What you will do
Count how many lines of the data include "text". The answer is that number and nothing else.

Source records
·····

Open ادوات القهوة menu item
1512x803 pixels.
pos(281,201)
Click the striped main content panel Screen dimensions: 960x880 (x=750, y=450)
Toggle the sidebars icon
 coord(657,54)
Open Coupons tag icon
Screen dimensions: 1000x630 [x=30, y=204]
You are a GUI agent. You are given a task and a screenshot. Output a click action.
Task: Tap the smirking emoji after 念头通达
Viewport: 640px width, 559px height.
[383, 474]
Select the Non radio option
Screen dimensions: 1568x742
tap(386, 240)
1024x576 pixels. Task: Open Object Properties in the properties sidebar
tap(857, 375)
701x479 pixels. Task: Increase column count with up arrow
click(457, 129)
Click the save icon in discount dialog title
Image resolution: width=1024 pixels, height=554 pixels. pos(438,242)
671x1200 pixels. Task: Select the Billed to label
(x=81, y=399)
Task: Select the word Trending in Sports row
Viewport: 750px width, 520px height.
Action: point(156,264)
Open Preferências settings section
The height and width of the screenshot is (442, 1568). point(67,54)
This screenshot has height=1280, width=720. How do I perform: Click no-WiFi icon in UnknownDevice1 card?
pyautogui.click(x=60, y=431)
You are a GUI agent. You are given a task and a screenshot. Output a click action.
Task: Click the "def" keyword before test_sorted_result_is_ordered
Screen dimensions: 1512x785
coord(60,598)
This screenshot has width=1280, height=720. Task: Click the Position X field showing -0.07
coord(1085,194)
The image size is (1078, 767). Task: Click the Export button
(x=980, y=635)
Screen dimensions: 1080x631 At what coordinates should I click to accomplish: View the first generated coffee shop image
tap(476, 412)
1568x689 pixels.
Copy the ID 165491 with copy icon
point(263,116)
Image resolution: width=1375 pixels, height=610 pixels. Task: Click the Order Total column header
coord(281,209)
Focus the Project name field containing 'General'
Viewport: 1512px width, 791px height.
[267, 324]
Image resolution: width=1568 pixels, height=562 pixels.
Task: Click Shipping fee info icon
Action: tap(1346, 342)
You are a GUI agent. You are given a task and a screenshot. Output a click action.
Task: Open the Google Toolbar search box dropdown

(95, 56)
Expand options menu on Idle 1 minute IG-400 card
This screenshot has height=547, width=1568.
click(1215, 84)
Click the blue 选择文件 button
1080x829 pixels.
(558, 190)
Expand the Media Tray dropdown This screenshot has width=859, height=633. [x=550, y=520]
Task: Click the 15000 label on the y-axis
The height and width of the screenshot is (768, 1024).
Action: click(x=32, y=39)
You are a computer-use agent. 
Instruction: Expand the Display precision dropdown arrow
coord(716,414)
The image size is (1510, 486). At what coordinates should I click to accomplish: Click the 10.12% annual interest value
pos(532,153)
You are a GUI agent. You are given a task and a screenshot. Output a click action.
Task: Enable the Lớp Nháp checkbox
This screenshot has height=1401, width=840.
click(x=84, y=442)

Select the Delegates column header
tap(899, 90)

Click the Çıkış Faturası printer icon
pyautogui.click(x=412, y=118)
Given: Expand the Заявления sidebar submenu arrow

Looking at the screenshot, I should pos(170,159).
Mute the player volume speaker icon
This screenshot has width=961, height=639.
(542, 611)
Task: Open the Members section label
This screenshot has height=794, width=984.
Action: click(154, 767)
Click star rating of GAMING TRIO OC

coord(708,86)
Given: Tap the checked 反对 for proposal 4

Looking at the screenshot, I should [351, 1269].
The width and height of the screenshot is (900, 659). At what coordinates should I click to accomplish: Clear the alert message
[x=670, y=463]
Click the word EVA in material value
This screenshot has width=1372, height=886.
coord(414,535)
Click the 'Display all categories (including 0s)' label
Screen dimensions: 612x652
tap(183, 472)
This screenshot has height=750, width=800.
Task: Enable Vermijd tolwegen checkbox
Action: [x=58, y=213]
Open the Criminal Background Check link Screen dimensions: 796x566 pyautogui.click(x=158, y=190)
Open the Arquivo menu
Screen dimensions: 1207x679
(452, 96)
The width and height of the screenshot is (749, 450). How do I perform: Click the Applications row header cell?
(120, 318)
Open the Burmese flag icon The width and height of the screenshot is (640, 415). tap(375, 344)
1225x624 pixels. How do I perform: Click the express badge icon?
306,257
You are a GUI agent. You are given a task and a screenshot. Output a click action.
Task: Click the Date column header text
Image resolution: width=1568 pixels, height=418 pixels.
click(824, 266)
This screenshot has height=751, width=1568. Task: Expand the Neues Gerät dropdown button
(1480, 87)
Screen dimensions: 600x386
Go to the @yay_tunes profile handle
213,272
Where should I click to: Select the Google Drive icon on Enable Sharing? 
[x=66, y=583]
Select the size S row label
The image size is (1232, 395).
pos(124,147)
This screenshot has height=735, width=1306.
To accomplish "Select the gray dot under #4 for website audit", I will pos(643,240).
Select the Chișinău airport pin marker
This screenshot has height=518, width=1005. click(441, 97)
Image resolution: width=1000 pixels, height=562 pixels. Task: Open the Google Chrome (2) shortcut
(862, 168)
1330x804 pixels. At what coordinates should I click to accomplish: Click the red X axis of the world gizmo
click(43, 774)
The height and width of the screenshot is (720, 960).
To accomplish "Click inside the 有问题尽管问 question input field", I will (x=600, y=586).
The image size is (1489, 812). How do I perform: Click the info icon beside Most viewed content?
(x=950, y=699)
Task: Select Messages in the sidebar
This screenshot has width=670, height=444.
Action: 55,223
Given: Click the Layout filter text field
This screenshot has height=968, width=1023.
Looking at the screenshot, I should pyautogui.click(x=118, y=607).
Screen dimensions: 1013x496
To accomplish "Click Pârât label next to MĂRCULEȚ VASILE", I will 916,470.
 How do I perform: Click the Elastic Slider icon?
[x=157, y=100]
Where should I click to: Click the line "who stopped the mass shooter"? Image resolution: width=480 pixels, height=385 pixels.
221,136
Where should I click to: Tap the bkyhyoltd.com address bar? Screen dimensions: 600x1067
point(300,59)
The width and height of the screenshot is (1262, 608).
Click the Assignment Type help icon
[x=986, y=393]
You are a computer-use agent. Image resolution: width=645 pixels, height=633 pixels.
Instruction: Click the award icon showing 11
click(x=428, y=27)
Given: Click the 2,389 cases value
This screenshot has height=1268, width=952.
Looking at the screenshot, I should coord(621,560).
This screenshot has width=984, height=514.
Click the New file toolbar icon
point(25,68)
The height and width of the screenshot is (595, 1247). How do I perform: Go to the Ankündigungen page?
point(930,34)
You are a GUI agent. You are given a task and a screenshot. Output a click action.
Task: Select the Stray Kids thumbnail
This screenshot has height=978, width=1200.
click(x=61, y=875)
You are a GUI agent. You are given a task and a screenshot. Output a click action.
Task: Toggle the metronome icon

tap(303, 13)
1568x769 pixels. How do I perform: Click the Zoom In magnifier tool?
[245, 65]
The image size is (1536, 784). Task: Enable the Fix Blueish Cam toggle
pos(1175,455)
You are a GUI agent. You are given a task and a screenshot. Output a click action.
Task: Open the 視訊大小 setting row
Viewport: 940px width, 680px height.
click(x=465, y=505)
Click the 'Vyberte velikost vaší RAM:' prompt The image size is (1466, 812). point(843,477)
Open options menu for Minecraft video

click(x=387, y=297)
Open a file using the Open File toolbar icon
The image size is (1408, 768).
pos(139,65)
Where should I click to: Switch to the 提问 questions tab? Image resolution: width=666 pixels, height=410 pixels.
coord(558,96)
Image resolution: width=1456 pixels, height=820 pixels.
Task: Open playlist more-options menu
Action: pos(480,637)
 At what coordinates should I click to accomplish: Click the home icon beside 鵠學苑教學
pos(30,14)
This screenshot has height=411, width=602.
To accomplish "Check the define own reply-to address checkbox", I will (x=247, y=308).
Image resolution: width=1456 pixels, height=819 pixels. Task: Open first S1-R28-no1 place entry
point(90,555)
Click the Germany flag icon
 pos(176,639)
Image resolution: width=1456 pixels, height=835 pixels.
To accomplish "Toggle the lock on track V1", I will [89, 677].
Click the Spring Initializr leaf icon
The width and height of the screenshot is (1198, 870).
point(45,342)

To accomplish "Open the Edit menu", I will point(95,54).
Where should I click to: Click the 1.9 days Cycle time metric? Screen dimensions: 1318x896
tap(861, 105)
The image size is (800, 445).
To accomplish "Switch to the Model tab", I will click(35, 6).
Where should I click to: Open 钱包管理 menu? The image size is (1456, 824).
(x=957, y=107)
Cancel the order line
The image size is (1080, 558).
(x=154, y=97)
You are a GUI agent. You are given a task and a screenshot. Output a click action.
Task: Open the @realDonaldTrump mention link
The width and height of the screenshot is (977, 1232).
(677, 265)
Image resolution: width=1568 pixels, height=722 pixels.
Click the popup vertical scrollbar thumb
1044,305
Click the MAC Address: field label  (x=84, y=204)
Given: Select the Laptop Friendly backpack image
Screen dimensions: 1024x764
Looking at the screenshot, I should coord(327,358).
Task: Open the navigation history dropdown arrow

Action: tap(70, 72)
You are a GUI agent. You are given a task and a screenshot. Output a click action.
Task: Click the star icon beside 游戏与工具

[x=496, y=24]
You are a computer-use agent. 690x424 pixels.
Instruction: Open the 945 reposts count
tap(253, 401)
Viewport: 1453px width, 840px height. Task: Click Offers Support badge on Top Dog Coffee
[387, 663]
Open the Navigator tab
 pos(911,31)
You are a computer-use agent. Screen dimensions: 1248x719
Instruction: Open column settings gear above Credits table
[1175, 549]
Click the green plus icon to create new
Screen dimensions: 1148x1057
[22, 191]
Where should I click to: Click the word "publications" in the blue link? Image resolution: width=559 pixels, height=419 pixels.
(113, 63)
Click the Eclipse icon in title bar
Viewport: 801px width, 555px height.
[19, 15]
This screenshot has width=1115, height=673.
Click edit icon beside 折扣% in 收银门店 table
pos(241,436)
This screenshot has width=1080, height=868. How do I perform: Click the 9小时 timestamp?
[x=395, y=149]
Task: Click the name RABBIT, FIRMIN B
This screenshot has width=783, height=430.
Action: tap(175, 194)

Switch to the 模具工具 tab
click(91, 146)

·····

Response box
2